Purpose: Client for PDPVerifier contract - get dataset and piece status, create data sets and add pieces.

API Reference: PDPVerifier API Reference

PDPVerifier Example:

const pdpVerifier = new PDPVerifier(provider, pdpVerifierAddress);

// Check if data set is live
const isLive = await pdpVerifier.dataSetLive(dataSetId);

// Query data set information
const nextPieceId = await pdpVerifier.getNextPieceId(dataSetId);
const listener = await pdpVerifier.getDataSetListener(dataSetId);
const storageProvider = await pdpVerifier.getDataSetStorageProvider(dataSetId);
const leafCount = await pdpVerifier.getDataSetLeafCount(dataSetId);
const activePieces = await pdpVerifier.getActivePieces(dataSetId);

// Extract data set ID from transaction receipt
const extractedId = await pdpVerifier.extractDataSetIdFromReceipt(transactionReceipt);

PDPAuthHelper

Purpose: Generate EIP-712 signatures for authenticated operations - create data set, add pieces, schedule piece removals, delete data set. Used by PDPServer to sign operations and pass to Curio providers.

Advanced Usage

This component is used internally by the SDK but exposed for developers who need explicit control over signature generation and authentication flows.

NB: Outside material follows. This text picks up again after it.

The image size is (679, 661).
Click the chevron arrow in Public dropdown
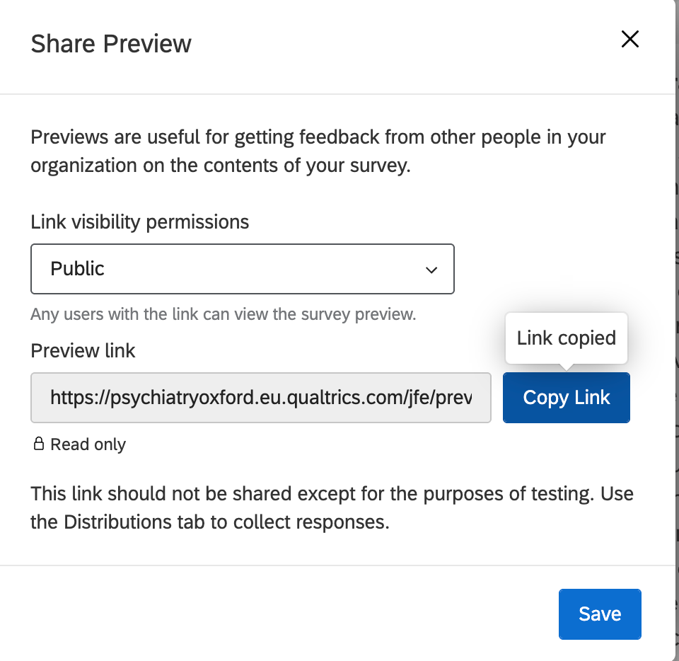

API Reference: PDPAuthHelper API Reference

PDPAuthHelper Example:

const authHelper = new PDPAuthHelper(warmStorageAddress, signer, chainId);

// Sign data set creation
const createDataSetSig = await authHelper.signCreateDataSet(
  clientDataSetId,
  payeeAddress,
  datasetMetadata
);

// Sign piece additions (nonce prevents replay attacks)
const addPiecesSig = await authHelper.signAddPieces(
  clientDataSetId,
  nonce,
  pieceDataArray,
  metadata
);

// Sign piece removal scheduling
const schedulePieceRemovalsSig = await authHelper.signSchedulePieceRemovals(
  clientDataSetId,
  pieceIds
);

// Sign data set deletion
const deleteDataSetSig = await authHelper.signDeleteDataSet(clientDataSetId);

// All signatures return { signature, v, r, s, signedData }

PDPServer

Purpose: HTTP client for Curio provider APIs - data set creation and management, piece uploads and downloads, piece discovery and status tracking, transaction status polling, EIP-712 signature generation for operations.

Advanced Usage

This component is used internally by the SDK but exposed for developers who need explicit control over provider communication and low-level storage operations.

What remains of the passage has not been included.